(Item-finding records)
════════

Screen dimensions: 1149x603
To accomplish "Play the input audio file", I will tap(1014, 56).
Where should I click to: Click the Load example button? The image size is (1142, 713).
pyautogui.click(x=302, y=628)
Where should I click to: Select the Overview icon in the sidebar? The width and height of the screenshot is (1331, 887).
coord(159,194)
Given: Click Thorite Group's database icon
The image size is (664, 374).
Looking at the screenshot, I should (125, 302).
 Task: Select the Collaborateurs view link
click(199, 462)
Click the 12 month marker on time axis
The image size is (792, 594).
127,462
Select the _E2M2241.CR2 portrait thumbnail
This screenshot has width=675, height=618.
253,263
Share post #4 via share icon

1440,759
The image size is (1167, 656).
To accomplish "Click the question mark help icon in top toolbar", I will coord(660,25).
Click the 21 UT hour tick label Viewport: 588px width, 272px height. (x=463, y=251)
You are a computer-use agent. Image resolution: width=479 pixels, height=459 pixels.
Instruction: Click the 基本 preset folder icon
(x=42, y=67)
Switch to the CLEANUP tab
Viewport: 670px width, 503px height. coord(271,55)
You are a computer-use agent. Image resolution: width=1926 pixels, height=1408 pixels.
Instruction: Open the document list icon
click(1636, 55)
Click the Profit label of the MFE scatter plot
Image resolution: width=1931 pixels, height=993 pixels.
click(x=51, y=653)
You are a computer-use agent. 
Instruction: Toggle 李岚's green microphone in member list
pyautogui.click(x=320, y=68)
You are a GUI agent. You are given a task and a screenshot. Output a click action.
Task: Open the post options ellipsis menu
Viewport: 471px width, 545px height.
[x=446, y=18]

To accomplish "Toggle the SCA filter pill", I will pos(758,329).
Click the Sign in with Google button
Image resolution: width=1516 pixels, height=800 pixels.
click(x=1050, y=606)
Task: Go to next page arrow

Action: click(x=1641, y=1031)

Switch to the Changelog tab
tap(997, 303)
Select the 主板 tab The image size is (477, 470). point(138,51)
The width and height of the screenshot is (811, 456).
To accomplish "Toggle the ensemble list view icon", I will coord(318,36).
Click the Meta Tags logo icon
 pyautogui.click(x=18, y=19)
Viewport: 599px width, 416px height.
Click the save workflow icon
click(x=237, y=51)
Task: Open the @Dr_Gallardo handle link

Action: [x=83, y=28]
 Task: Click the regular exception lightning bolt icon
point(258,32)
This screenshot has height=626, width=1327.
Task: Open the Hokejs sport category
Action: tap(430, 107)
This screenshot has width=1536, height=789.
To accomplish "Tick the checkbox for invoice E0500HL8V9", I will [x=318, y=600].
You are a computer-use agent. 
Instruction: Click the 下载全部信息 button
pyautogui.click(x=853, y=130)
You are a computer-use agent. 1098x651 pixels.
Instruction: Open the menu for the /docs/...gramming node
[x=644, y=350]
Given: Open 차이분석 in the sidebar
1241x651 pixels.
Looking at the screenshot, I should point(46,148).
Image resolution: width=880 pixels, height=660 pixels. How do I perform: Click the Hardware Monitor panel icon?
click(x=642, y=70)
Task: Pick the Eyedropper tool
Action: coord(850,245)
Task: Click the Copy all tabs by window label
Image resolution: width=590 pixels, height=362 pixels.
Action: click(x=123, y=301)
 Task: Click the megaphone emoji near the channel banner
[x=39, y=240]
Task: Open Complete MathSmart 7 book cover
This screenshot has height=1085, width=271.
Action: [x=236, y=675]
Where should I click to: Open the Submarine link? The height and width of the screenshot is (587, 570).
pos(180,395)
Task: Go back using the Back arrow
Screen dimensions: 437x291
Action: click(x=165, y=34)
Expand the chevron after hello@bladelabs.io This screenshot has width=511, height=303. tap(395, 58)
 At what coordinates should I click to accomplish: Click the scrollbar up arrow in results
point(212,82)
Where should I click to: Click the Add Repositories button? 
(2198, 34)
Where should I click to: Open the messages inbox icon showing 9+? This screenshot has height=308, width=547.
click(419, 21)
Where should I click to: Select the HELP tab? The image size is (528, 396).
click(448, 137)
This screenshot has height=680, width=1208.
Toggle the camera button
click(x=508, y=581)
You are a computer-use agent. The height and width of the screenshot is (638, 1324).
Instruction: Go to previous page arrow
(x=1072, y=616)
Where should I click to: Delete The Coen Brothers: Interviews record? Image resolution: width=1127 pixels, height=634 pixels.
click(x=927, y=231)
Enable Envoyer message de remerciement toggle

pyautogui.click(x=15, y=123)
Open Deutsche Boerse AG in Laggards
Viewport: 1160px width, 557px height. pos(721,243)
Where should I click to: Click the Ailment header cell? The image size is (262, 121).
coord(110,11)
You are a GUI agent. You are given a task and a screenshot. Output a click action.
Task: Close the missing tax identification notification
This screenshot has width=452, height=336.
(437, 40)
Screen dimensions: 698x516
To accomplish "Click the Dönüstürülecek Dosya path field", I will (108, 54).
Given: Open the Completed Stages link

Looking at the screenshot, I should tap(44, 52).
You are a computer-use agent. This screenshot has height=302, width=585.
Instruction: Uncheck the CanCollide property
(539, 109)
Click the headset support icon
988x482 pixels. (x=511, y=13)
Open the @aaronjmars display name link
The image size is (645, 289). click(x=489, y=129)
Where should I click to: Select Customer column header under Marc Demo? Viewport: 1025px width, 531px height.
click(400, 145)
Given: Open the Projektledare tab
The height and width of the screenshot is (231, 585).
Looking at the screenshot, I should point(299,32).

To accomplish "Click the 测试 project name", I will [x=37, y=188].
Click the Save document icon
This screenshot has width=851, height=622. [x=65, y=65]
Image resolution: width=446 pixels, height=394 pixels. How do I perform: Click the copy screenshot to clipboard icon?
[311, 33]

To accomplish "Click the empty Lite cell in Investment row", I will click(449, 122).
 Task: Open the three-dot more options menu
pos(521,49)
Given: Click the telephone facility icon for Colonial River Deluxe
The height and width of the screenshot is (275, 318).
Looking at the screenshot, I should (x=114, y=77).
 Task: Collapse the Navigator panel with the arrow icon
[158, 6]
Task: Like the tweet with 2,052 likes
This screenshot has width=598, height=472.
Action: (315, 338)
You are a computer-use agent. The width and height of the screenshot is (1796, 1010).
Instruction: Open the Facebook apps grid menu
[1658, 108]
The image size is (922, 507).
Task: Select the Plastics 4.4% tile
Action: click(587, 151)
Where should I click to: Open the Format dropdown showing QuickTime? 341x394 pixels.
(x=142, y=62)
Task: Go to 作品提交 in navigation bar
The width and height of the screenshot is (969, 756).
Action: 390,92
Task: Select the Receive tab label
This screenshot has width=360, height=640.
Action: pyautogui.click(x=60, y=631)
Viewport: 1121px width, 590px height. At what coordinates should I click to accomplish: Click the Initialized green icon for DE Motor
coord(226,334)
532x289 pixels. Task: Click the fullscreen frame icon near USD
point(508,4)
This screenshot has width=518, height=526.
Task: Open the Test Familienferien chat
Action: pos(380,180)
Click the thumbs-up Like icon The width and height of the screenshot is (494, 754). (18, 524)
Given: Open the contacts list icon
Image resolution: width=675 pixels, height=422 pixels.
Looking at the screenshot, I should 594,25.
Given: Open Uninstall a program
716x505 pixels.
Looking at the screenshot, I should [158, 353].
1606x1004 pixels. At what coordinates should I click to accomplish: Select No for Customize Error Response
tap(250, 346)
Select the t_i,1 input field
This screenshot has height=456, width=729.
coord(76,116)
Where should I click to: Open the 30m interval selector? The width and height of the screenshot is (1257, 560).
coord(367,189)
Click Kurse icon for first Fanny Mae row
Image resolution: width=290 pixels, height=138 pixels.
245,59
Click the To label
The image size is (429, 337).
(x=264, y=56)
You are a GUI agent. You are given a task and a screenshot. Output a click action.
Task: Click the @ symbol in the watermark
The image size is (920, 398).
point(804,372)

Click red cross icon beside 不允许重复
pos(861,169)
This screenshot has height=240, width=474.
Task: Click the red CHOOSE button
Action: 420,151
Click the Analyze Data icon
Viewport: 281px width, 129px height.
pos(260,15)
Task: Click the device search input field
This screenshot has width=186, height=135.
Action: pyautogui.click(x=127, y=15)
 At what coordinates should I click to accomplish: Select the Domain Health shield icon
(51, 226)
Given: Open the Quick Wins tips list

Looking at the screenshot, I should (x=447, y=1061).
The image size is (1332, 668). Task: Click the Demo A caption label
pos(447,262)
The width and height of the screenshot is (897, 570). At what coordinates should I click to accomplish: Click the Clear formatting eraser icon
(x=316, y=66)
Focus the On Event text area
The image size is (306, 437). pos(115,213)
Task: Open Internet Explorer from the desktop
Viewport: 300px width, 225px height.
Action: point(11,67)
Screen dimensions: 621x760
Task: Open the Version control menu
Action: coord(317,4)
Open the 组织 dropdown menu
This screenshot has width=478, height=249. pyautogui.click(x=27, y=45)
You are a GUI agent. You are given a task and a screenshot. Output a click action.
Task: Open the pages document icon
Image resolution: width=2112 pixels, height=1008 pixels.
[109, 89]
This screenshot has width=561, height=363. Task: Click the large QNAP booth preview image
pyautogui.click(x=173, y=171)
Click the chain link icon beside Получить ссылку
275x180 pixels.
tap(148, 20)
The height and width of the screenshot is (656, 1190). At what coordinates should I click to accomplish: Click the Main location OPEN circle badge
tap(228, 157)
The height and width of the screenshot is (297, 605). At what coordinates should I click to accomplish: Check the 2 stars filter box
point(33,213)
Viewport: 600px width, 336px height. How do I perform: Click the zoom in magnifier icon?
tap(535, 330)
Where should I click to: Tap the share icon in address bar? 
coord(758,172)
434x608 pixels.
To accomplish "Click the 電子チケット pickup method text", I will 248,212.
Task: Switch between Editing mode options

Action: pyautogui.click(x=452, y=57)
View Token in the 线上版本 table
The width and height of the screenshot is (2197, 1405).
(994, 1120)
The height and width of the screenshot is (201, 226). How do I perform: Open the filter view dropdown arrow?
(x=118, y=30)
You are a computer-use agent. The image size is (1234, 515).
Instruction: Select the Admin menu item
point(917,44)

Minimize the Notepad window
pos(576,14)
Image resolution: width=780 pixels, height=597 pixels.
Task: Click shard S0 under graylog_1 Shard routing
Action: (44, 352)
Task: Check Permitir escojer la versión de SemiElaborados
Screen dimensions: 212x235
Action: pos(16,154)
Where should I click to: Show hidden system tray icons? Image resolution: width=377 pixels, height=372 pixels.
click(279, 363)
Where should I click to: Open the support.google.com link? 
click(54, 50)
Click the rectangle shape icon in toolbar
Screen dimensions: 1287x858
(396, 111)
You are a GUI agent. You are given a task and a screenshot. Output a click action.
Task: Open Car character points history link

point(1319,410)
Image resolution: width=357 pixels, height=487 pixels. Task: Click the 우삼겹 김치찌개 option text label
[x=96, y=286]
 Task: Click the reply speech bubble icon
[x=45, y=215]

════════

**WHAT IS BEING ASKED**
Write out the listing again from the line with "Task: Open Internet Explorer from the desktop" through the line with "click(279, 363)", swapping "Viewport" for "Display" and leaving everything else unchanged.

**SOLUTION FOR THIS EXERCISE**
Task: Open Internet Explorer from the desktop
Display: 300px width, 225px height.
Action: point(11,67)
Screen dimensions: 621x760
Task: Open the Version control menu
Action: coord(317,4)
Open the 组织 dropdown menu
This screenshot has width=478, height=249. pyautogui.click(x=27, y=45)
You are a GUI agent. You are given a task and a screenshot. Output a click action.
Task: Open the pages document icon
Image resolution: width=2112 pixels, height=1008 pixels.
[109, 89]
This screenshot has width=561, height=363. Task: Click the large QNAP booth preview image
pyautogui.click(x=173, y=171)
Click the chain link icon beside Получить ссылку
275x180 pixels.
tap(148, 20)
The height and width of the screenshot is (656, 1190). At what coordinates should I click to accomplish: Click the Main location OPEN circle badge
tap(228, 157)
The height and width of the screenshot is (297, 605). At what coordinates should I click to accomplish: Check the 2 stars filter box
point(33,213)
Display: 600px width, 336px height. How do I perform: Click the zoom in magnifier icon?
tap(535, 330)
Where should I click to: Tap the share icon in address bar? 
coord(758,172)
434x608 pixels.
To accomplish "Click the 電子チケット pickup method text", I will 248,212.
Task: Switch between Editing mode options

Action: pyautogui.click(x=452, y=57)
View Token in the 线上版本 table
The width and height of the screenshot is (2197, 1405).
(994, 1120)
The height and width of the screenshot is (201, 226). How do I perform: Open the filter view dropdown arrow?
(x=118, y=30)
You are a computer-use agent. The image size is (1234, 515).
Instruction: Select the Admin menu item
point(917,44)

Minimize the Notepad window
pos(576,14)
Image resolution: width=780 pixels, height=597 pixels.
Task: Click shard S0 under graylog_1 Shard routing
Action: (44, 352)
Task: Check Permitir escojer la versión de SemiElaborados
Screen dimensions: 212x235
Action: pos(16,154)
Where should I click to: Show hidden system tray icons? Image resolution: width=377 pixels, height=372 pixels.
click(279, 363)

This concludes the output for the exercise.